6.2.1. Retrieval Performance
💡 First Principle: Vector search latency is dominated by index scan time, which scales with corpus size and the k-NN algorithm parameters. The optimization hierarchy for retrieval is: algorithm selection → index parameters → hardware scaling → query optimization → caching — in that order, because earlier optimizations have higher leverage.
Retrieval latency optimization levers:
| Lever | Latency Impact | Trade-off | Implementation |
|---|---|---|---|
| HNSW ef_search parameter | 30–60% reduction | Lower = faster but worse recall | Tune per use case; start with 512, reduce until recall degrades |
| Reduce retrieval k | Linear with k | Fewer chunks = less context | Test quality impact at k=3,5,10 |
| Metadata pre-filter | 40–80% reduction | Requires well-designed metadata schema | Add department/date filters before vector search |
| Semantic cache | 95%+ reduction for cache hits | Cache staleness risk | Cache FAQ-type queries |
| OpenSearch replicas | 30–50% under read load | Cost increase | Add replicas when CPU > 70% |
| Multi-AZ OpenSearch | Availability, not latency | Cost | For HA, not performance |
Measuring retrieval vs. generation latency with X-Ray:
from aws_xray_sdk.core import xray_recorder
@xray_recorder.capture('rag_pipeline')
def handle_query(user_query):
with xray_recorder.in_subsegment('retrieval') as subseg:
chunks = retrieve_from_knowledge_base(user_query)

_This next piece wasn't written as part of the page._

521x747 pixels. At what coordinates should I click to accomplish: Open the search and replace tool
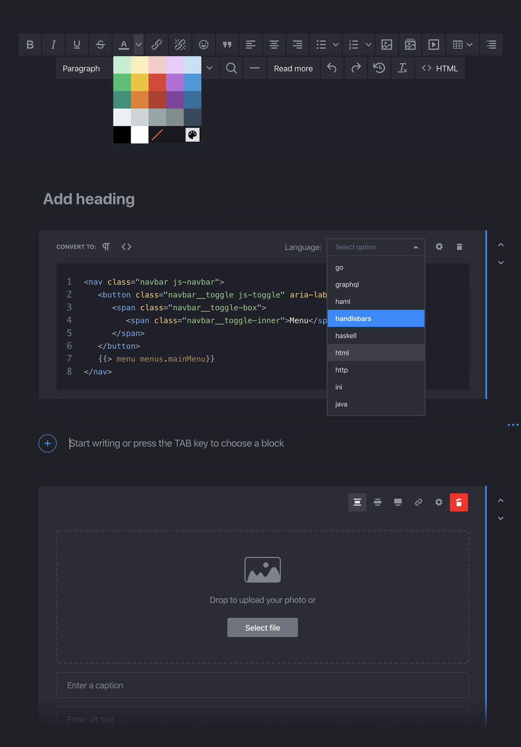click(231, 68)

subseg.put_metadata('chunks_retrieved', len(chunks))
subseg.put_metadata('top_score', chunks[0]['score'] if chunks else 0)

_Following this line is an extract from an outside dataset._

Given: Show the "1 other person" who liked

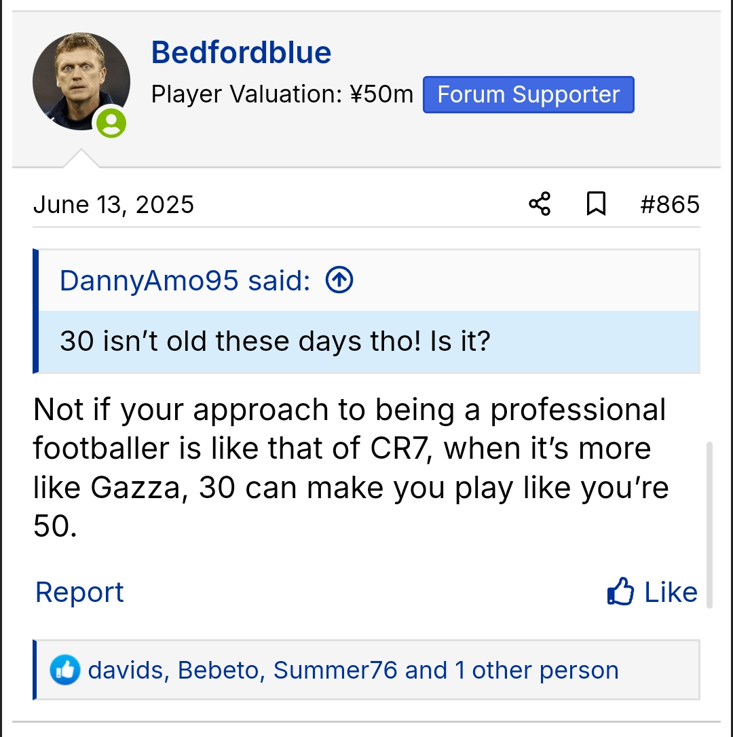Looking at the screenshot, I should pyautogui.click(x=537, y=670).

with xray_recorder.in_subsegment('generation') as subseg:
response = invoke_bedrock(user_query, chunks)
subseg.put_metadata('output_tokens', response['usage']['outputTokens'])
return response
# X-Ray Service Map shows retrieval vs. generation time separately
# Tells you exactly which subsystem to optimize
Metadata filtering for pre-query scope reduction:
# Filter by metadata BEFORE vector search — dramatically reduces scan size
retrieval_config = {
'vectorSearchConfiguration': {
'numberOfResults': 5,
'filter': {
'andAll': [
{'equals': {'key': 'department', 'value': user_department}},
{'greaterThan': {'key': 'effective_date', 'value': '2024-01-01'}},
{'notEquals': {'key': 'status', 'value': 'archived'}}
]
}
}
}
⚠️ Exam Trap: Metadata filtering reduces the scan space for vector search, which speeds up queries. However, over-aggressive filtering can cause zero results to be returned (all documents filtered out), causing the retrieval step to return empty context — which the FM then uses to hallucinate an answer. Always include a fallback: if filtered retrieval returns 0 results, retry without the filter and log the miss.
Reflection Question: CloudWatch shows your RAG application's P99 latency is 14 seconds. X-Ray traces show: retrieval subsegment = 0.8 seconds, generation subsegment = 13.2 seconds. What optimization strategies are available, and which layer should you focus on first?